#### [EXERCISE INSTRUCTIONS]
Print out each entry below exactly; do not carry over any image.

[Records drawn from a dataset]
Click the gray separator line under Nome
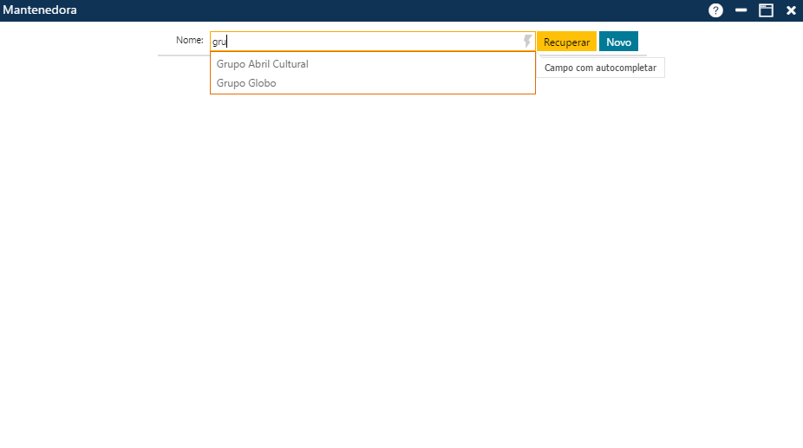Screen dimensions: 803x448 tap(183, 55)
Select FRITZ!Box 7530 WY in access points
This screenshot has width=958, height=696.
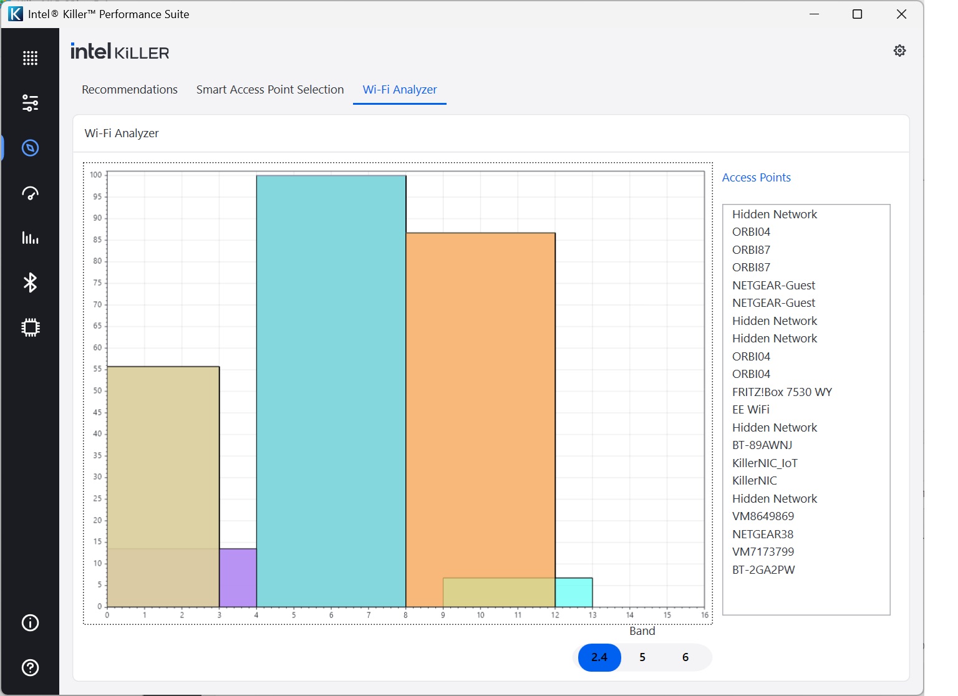click(x=782, y=392)
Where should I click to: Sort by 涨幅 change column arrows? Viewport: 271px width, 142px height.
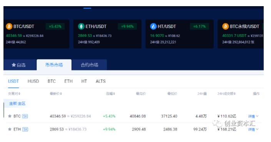[x=110, y=94]
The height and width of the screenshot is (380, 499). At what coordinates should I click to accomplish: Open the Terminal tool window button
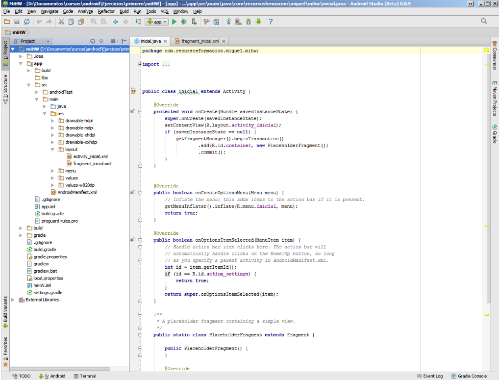(85, 376)
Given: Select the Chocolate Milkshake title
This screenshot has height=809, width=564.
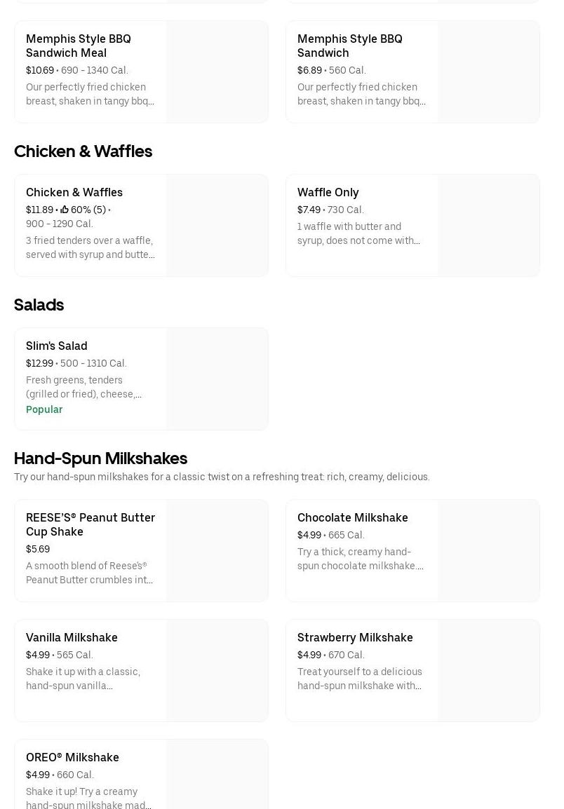Looking at the screenshot, I should pyautogui.click(x=352, y=517).
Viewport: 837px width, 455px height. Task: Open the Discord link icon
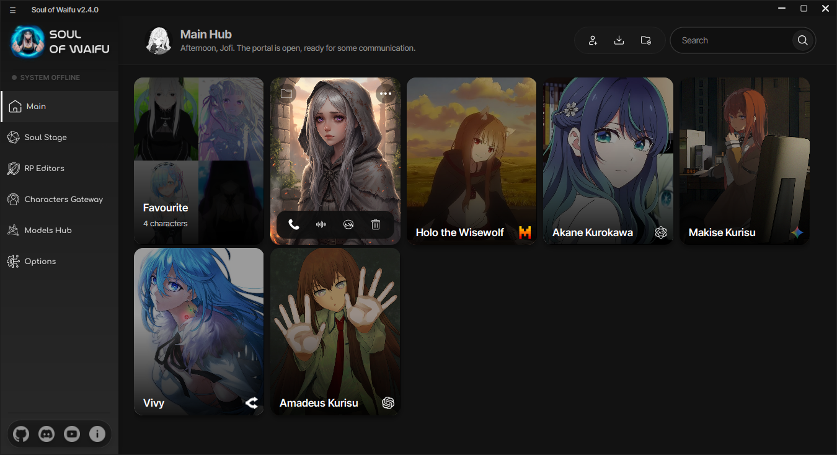pos(47,434)
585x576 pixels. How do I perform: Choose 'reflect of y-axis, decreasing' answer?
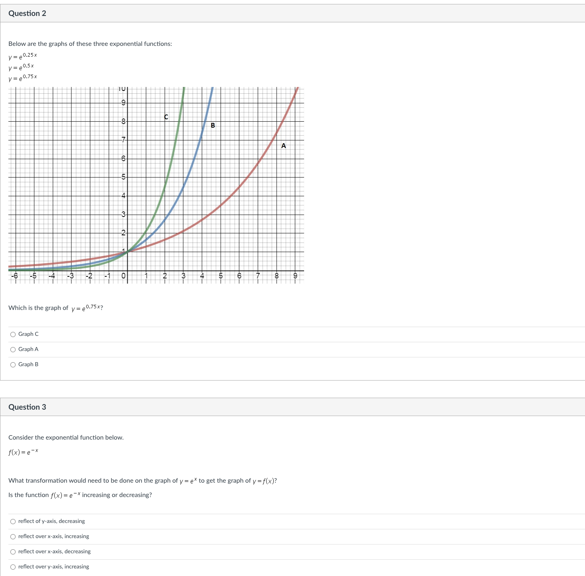pyautogui.click(x=13, y=521)
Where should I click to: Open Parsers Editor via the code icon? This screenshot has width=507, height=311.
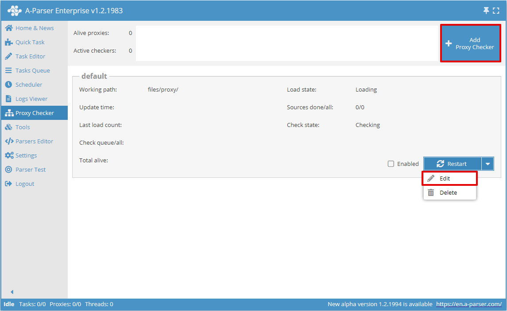8,141
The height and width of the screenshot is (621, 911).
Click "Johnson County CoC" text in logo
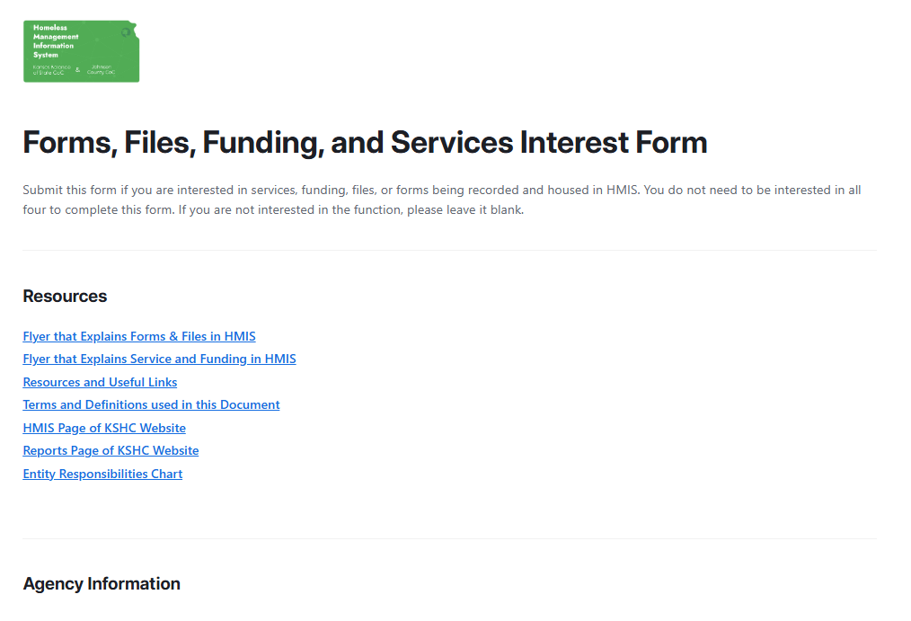pyautogui.click(x=102, y=69)
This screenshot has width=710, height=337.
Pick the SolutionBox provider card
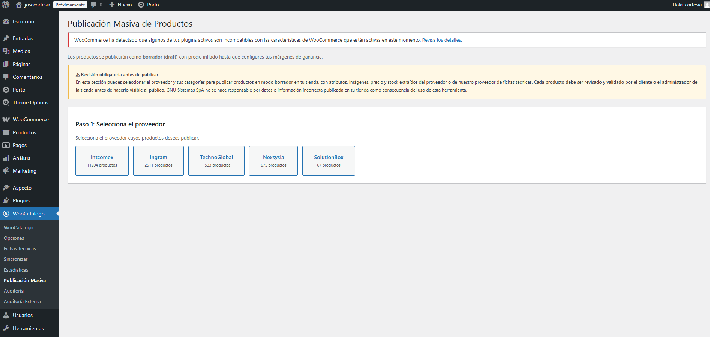[x=329, y=161]
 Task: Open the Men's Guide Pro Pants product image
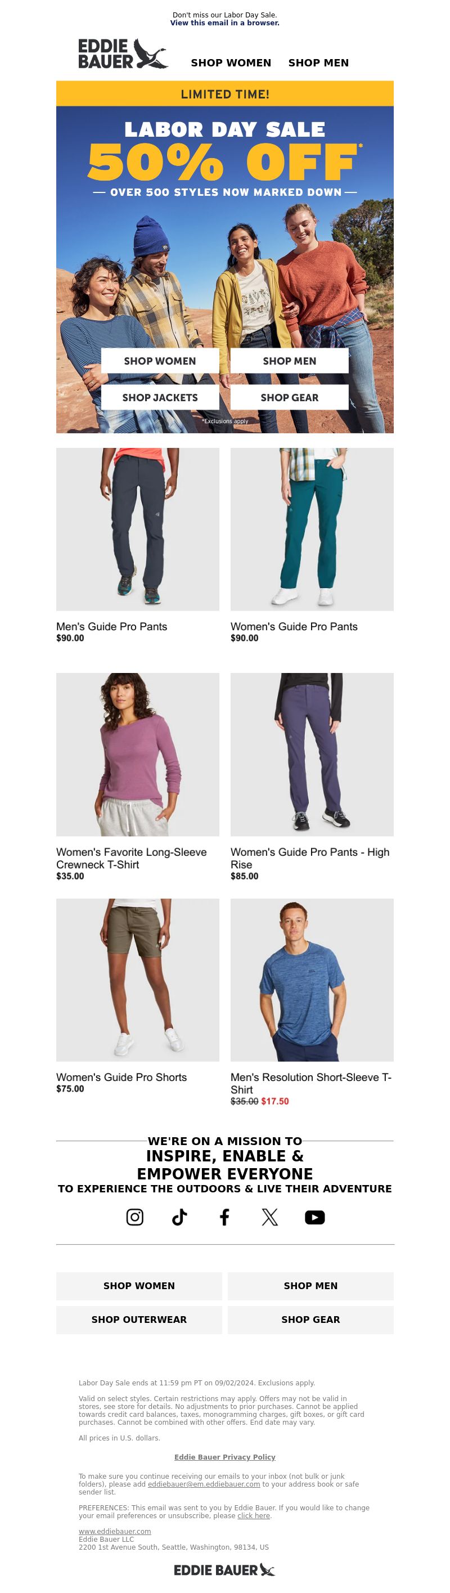coord(138,529)
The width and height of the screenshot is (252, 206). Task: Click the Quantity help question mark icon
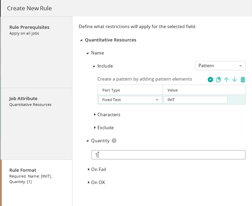(114, 141)
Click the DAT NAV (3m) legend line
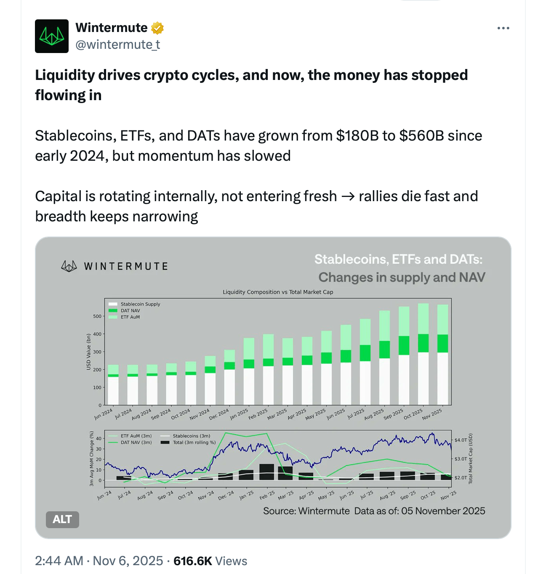This screenshot has width=549, height=574. tap(113, 442)
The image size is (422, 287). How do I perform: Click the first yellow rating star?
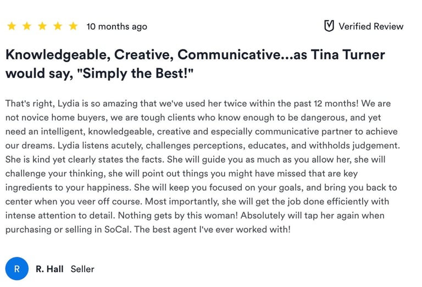tap(11, 26)
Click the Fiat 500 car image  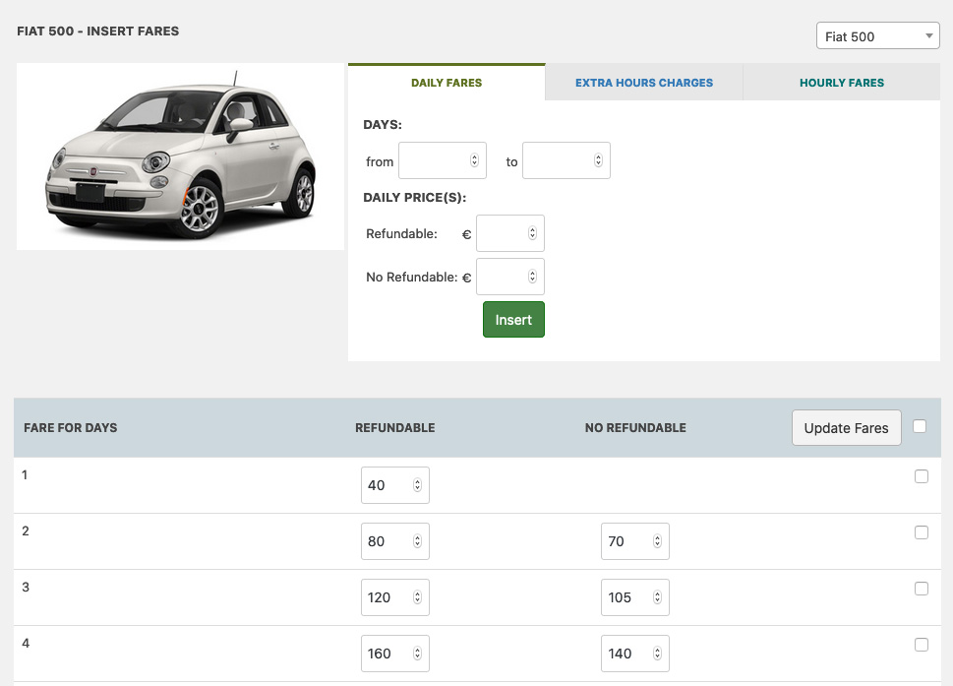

#### [WORKED SOLUTION]
Click the gray separator line under Nome
Screen dimensions: 803x448 tap(183, 55)
Select FRITZ!Box 7530 WY in access points
This screenshot has width=958, height=696.
click(x=782, y=392)
Where should I click to: Sort by 涨幅 change column arrows? Viewport: 271px width, 142px height.
[x=110, y=94]
The height and width of the screenshot is (380, 499). At what coordinates should I click to accomplish: Open the Terminal tool window button
(85, 376)
Given: Select the Chocolate Milkshake title
This screenshot has height=809, width=564.
Looking at the screenshot, I should pyautogui.click(x=352, y=517).
Viewport: 837px width, 455px height. Task: Open the Discord link icon
pos(47,434)
585x576 pixels. How do I perform: Choose 'reflect of y-axis, decreasing' answer?
pyautogui.click(x=13, y=521)
Where should I click to: Open Parsers Editor via the code icon? This screenshot has width=507, height=311.
8,141
The height and width of the screenshot is (621, 911).
Click "Johnson County CoC" text in logo
pyautogui.click(x=102, y=69)
This screenshot has width=710, height=337.
Pick the SolutionBox provider card
[x=329, y=161]
 Task: Open the Men's Guide Pro Pants product image
coord(138,529)
The width and height of the screenshot is (252, 206). Task: Click the Quantity help question mark icon
(114, 141)
Click the DAT NAV (3m) legend line
This screenshot has width=549, height=574. tap(113, 442)
The image size is (422, 287). How do I perform: Click the first yellow rating star?
tap(11, 26)
Click the Fiat 500 car image  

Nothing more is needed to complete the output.